Sankara was and is widely popular in Burkina Faso. About his major policies I can quote from Wikipedia:
His foreign policies were centred on
anti-imperialism, with his government eschewing all foreign
aid, pushing for
odious debt reduction, nationalising all land and mineral wealth and averting the power and influence of the
International Monetary Fund and
World Bank. His domestic policies were focused on preventing famine with agrarian self-sufficiency and land reform, prioritising education with a nationwide literacy campaign and promoting public health by vaccinating 2,500,000 children against
meningitis,
yellow fever and
measles.
[7]
Other components of his national agenda included planting over 10,000,000 trees to halt the growing
desertification of the
Sahel, doubling wheat production by redistributing land from
feudal landlords to peasants, suspending rural
poll taxes and domestic rents and establishing an ambitious road and railway construction programme to "tie the nation together".

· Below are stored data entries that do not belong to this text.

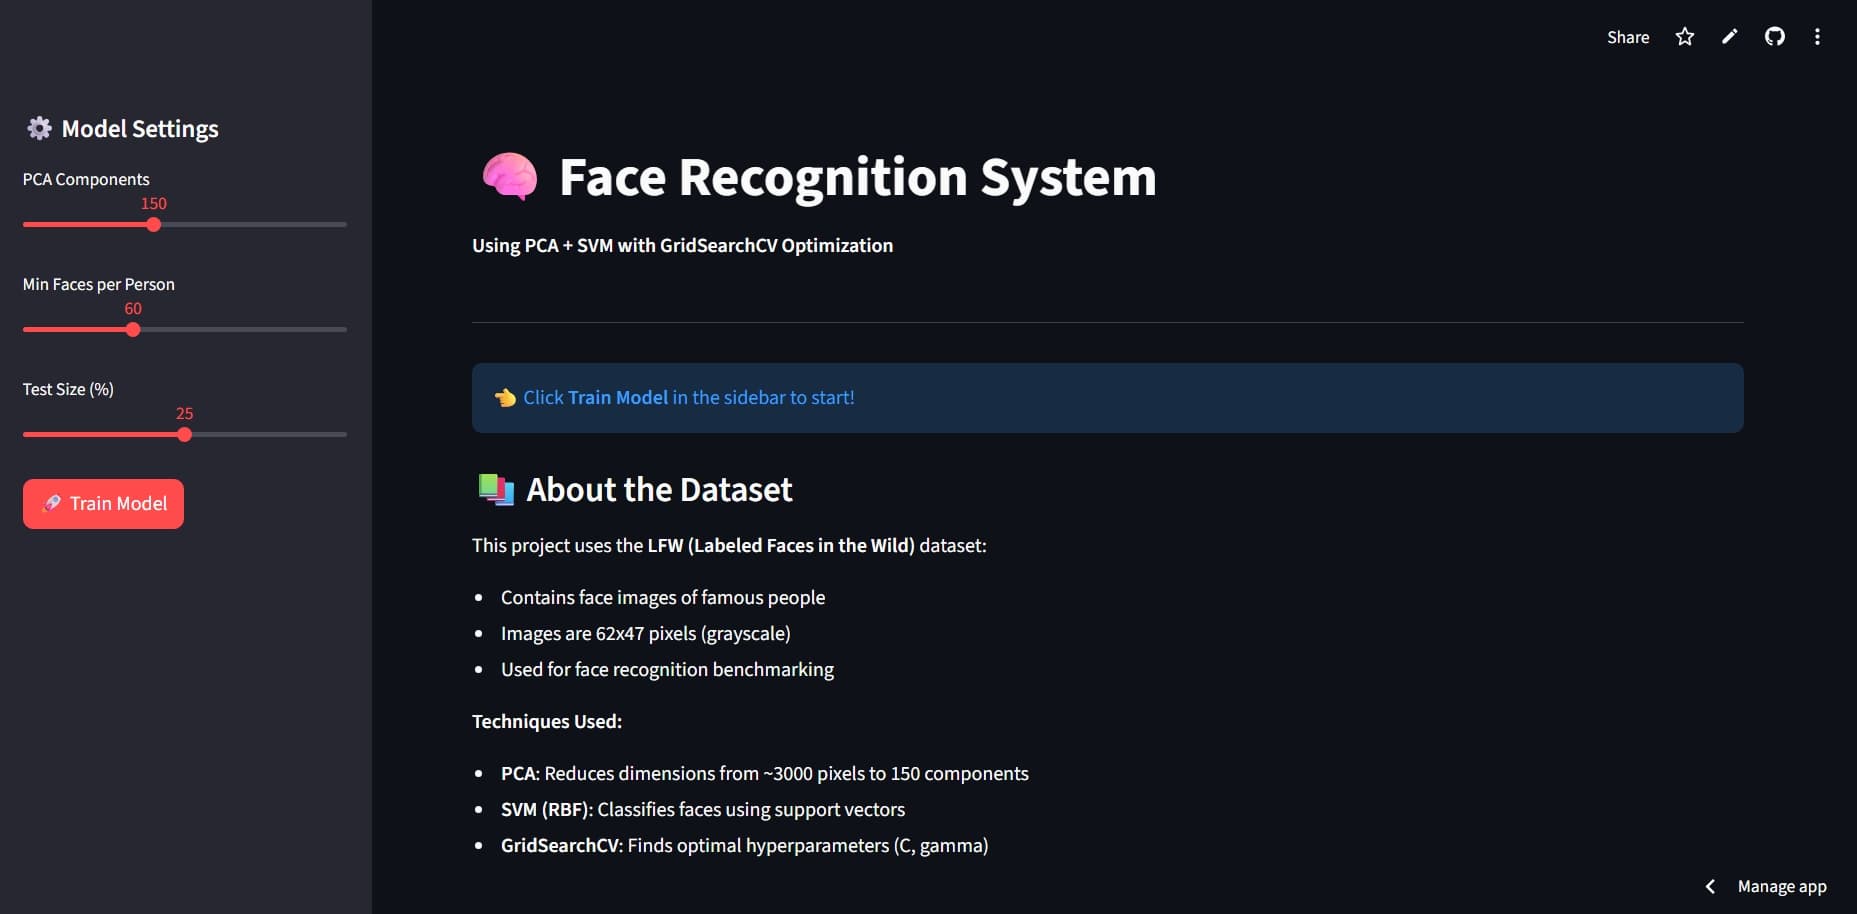Click the bold Train Model text in the banner
1857x914 pixels.
pyautogui.click(x=617, y=397)
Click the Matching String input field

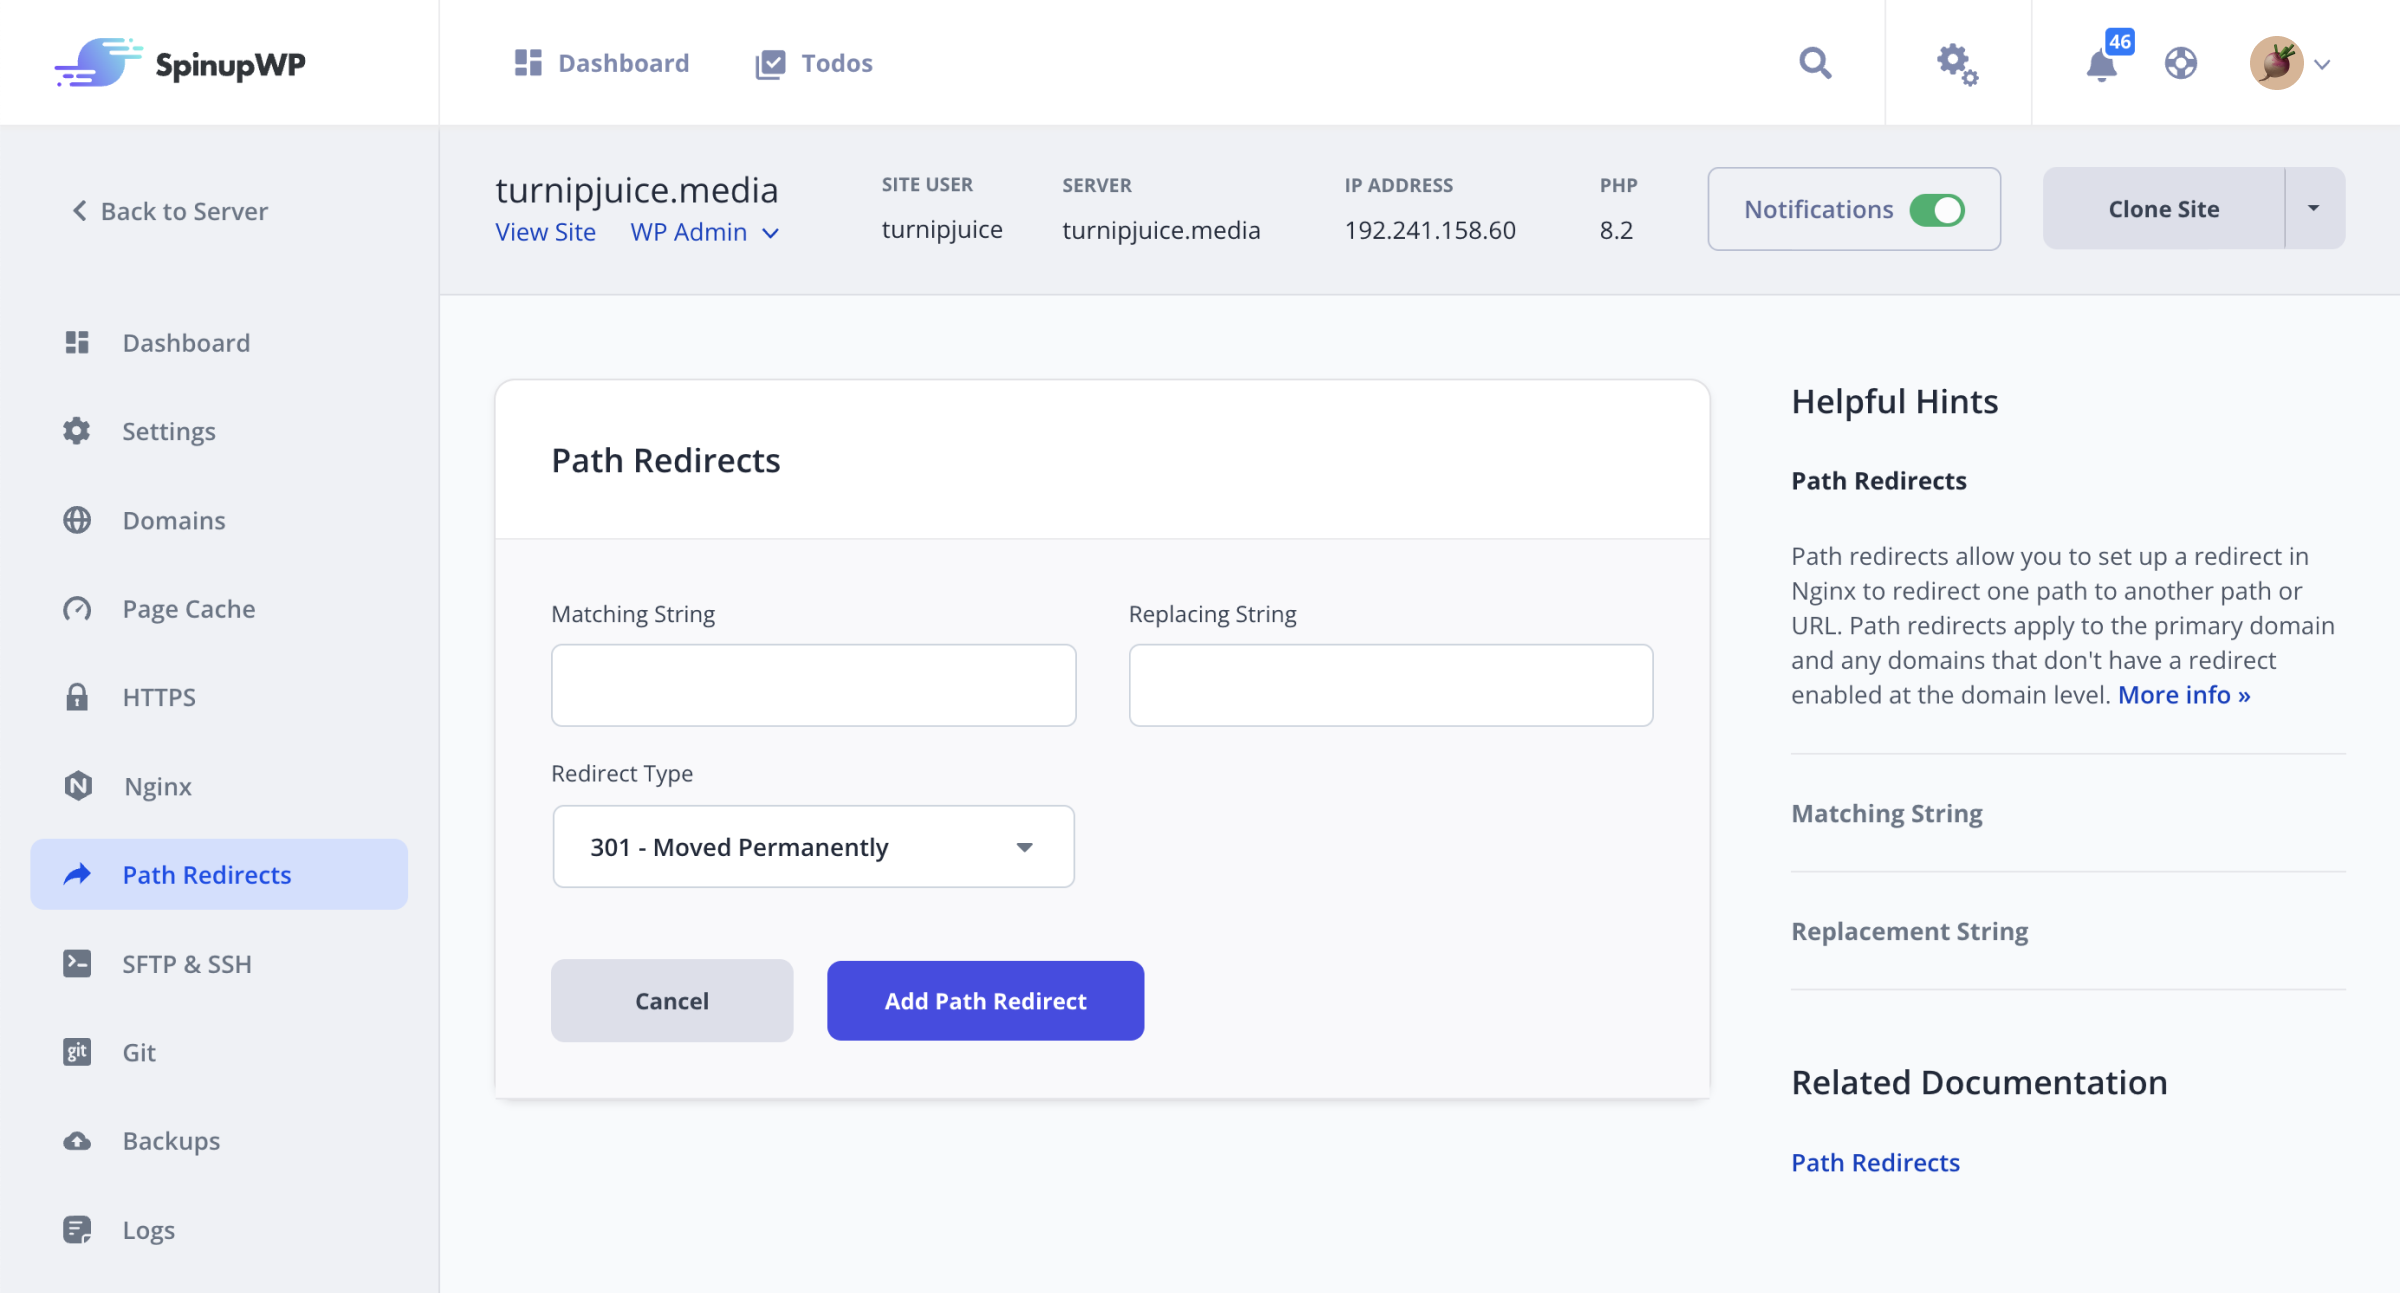pos(813,686)
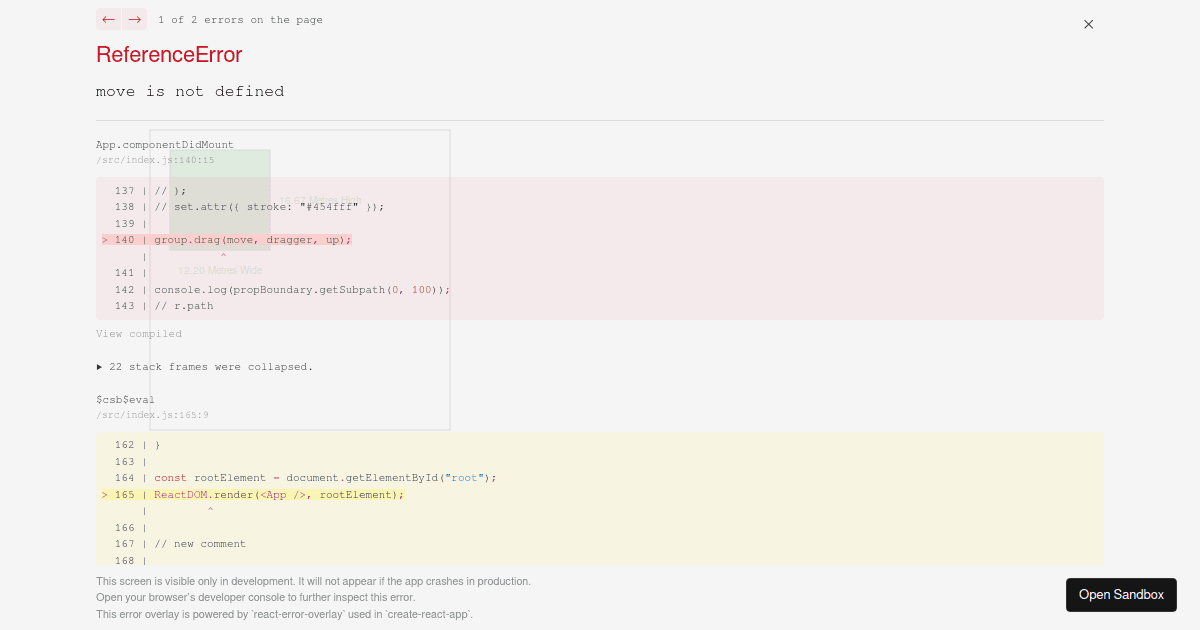This screenshot has width=1200, height=630.
Task: Click the right arrow to view next error
Action: (134, 19)
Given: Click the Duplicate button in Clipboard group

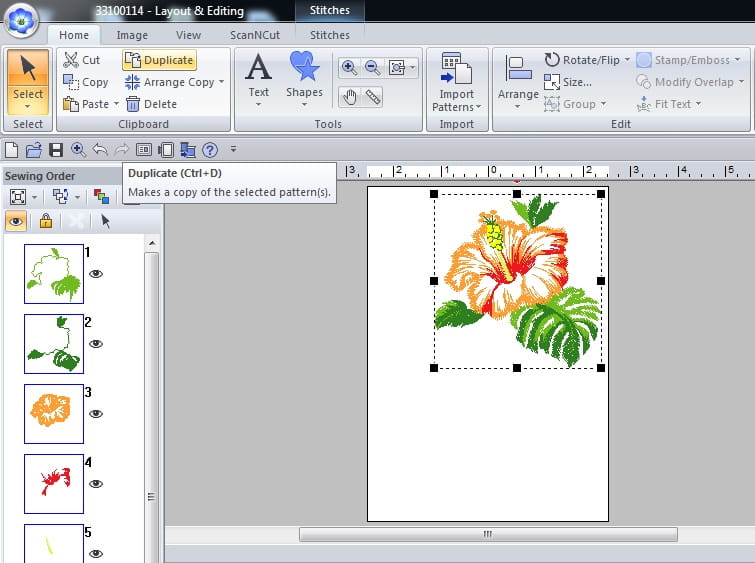Looking at the screenshot, I should pos(159,60).
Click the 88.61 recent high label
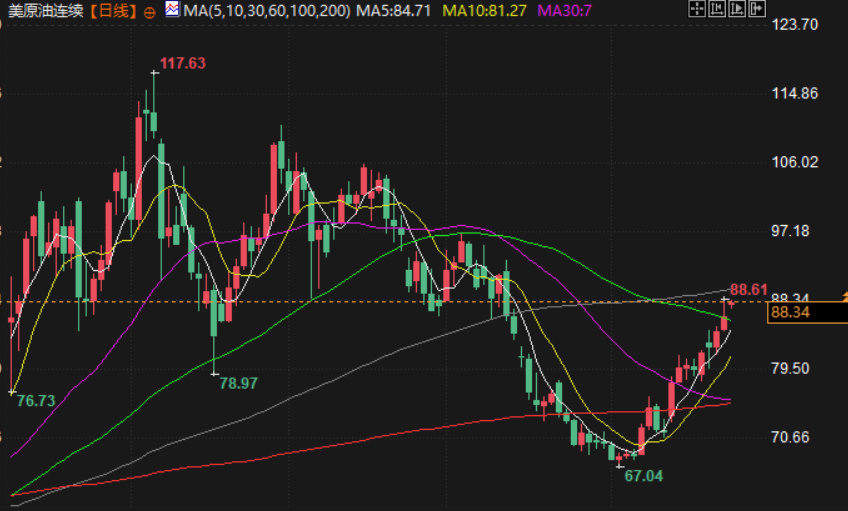The height and width of the screenshot is (511, 848). click(748, 290)
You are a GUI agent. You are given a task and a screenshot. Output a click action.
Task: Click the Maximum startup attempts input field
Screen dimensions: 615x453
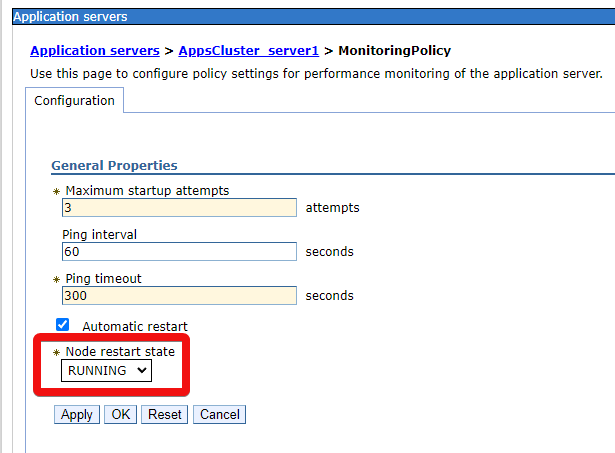coord(179,208)
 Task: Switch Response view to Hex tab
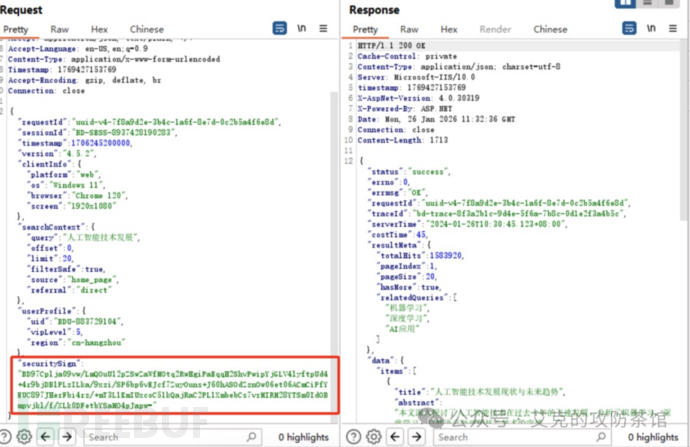449,30
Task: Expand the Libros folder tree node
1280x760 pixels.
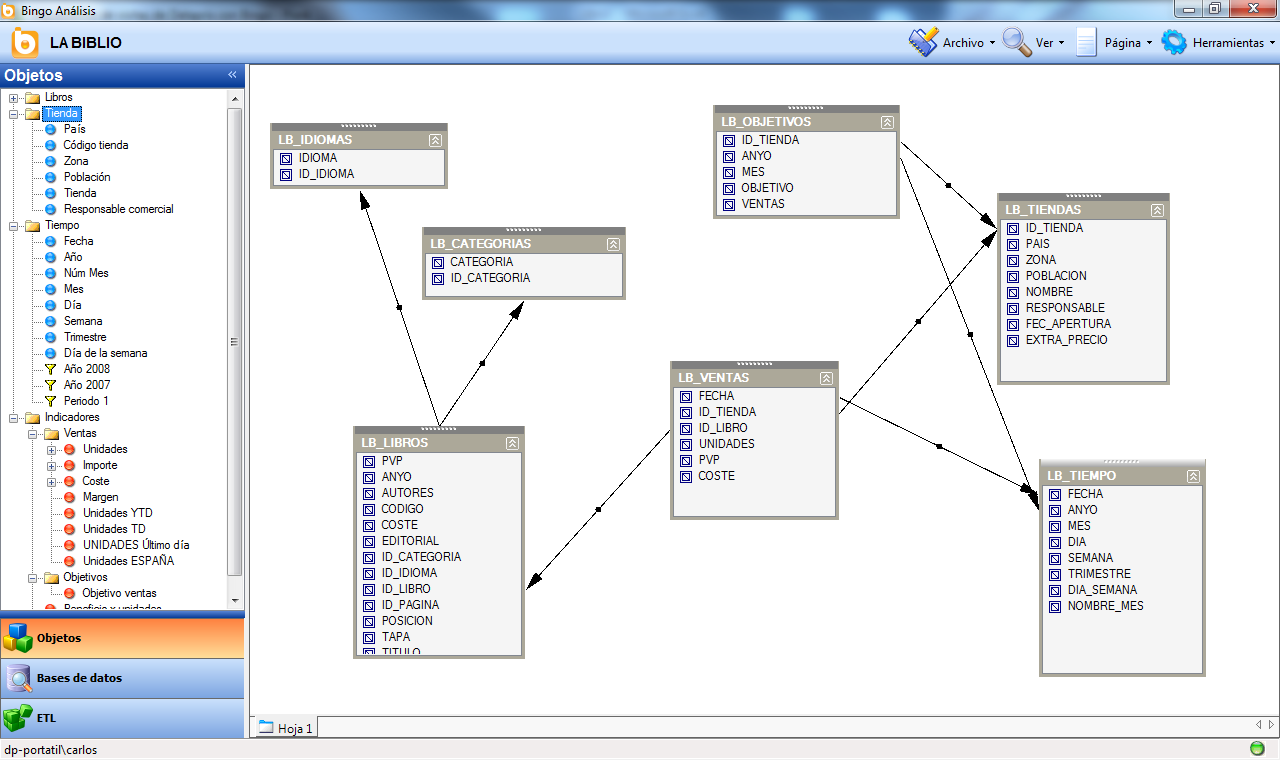Action: click(x=14, y=98)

[5] On the localised level, Sankara also called on every village to build a medical dispensary, and had over 350 communities build schools with their own labour. Moreover, his commitment to
women's rights led him to outlaw
female genital mutilation,
forced marriages and
polygamy while appointing women to high governmental positions and encouraging them to work outside the home and stay in school, even if pregnant.
[5]
So Burkina Faso becames a florid and an emergent country: no "debt slavery", alimentary self-sufficiency and vaccines campaigns, education programs, land redistribution, stop to desertification, new infrastructures and promotion of women's rights. Politically Burkina Faso would be a sort of "African Cuba" (Castro was the main model of Sankara) but without American embargo. Could be it an example for others African and Third World countries? Probably yes, so things would become interesting.